>>

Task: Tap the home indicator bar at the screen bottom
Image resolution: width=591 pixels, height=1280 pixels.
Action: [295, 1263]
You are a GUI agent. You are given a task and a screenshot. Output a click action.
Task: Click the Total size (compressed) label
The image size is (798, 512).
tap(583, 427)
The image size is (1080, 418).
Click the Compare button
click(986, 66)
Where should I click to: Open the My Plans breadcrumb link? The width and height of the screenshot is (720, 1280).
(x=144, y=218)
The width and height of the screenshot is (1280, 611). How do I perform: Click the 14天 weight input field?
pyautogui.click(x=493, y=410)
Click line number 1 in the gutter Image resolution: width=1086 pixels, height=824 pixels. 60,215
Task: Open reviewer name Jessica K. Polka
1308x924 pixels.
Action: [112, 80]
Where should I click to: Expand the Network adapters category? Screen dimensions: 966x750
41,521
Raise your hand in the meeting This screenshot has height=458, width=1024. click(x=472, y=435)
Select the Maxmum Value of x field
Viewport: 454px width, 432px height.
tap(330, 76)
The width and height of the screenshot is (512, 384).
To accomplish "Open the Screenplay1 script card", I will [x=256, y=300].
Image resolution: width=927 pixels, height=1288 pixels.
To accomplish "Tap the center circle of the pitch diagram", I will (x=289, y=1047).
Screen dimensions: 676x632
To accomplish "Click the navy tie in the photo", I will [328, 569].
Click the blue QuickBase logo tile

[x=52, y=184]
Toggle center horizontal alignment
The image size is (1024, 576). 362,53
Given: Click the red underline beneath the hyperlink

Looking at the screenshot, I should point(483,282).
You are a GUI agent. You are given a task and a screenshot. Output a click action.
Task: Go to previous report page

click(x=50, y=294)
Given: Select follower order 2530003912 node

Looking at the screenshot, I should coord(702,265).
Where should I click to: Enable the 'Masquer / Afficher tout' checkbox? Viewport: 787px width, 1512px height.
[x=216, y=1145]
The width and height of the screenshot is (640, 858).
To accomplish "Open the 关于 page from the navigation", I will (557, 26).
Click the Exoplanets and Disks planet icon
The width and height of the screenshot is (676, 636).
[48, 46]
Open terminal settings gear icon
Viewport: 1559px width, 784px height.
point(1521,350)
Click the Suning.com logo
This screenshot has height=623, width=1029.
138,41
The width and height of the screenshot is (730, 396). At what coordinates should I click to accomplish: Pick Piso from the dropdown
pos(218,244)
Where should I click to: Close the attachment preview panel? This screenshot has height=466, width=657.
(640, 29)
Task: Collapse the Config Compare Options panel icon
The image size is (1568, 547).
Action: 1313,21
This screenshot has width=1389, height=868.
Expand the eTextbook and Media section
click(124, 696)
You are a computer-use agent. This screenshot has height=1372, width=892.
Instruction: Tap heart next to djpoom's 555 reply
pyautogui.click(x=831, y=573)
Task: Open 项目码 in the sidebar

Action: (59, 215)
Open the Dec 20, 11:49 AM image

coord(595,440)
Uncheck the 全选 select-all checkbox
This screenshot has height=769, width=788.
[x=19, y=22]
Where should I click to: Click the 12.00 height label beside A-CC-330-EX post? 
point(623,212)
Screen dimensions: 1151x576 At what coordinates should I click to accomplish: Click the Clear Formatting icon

<<

ASSIGNMENT: Everything from the line with "This screenshot has height=769, width=788." through the last line of the data above, please return word for word, and no other line.

RESULT:
This screenshot has height=769, width=788.
[x=19, y=22]
Where should I click to: Click the 12.00 height label beside A-CC-330-EX post? 
point(623,212)
Screen dimensions: 1151x576 At what coordinates should I click to accomplish: Click the Clear Formatting icon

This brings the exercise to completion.